Twobble touched two fingers to his heart in reflexive respect as we moved through the room.
The stone floor pitched at a tricky angle that made your ankles want to argue, and the ceiling dipped enough that Keegan ducked twice and swore softly under his breath the third time. We dropped three steps into a dim corridor where a bell hung from a beam.
“He was here,” Twobble breathed.
“How do you know?”
“I can smell his cologne.”
“He wears it?” I asked.
Twobble turned to look at me and shook his head. “No.”
I scowled at Twobble, and he grinned back.
Twobble bowed in front of us. “The Pitch awaits.”
He straightened and scrambled up a crate, pressed the stone with two fingers, and a tiny niche slid open.
“Twobble,” I said gently, “if we go in, will we come out the way we went in?”
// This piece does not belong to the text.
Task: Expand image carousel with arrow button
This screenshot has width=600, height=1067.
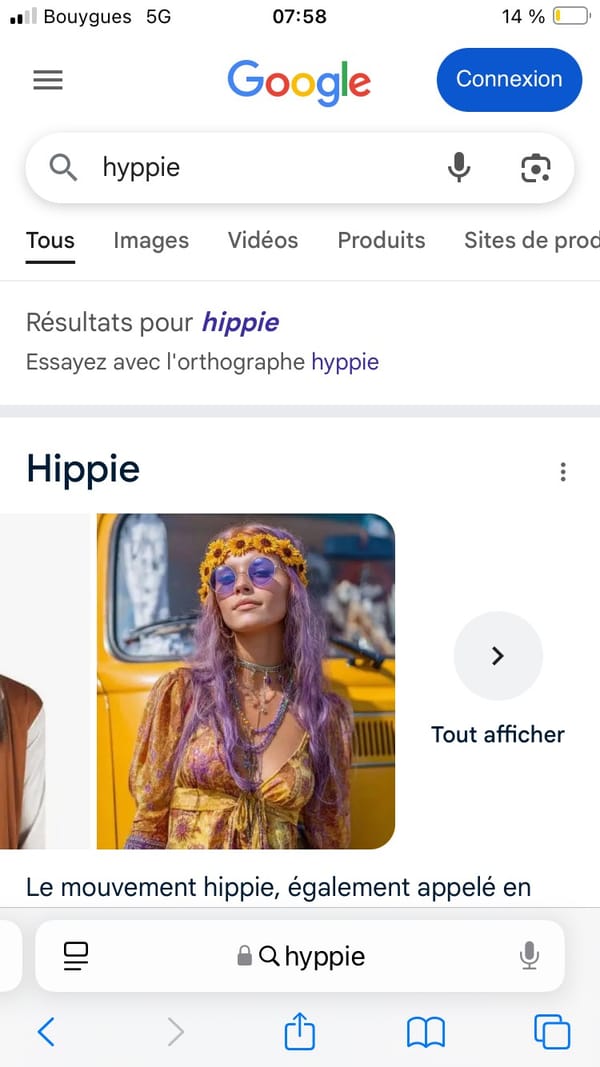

Keegan glanced at me, the question in his eyes. He was tired. He was holding himself together with grit and something purely shifter-like. But he wasn’t going to say no.
“There are no guarantees in the goblin world, and where this leads, even less so.”
“We go,” I said. “But we go smart.”
“Smart is my third-best trait,” Twobble said, squaring his shoulders. “Right after snacker and charmer.”
Twobble stepped forward.
Keegan’s hand found mine, but mine was warm and shaking.
“All right,” Twobble said. “Now I’m done being charming.”
He set his palm against the stone’s faint surface and listened.
So did Keegan and I.
Somewhere ahead, the Pitch hummed, and we stepped into the throat of the stone together.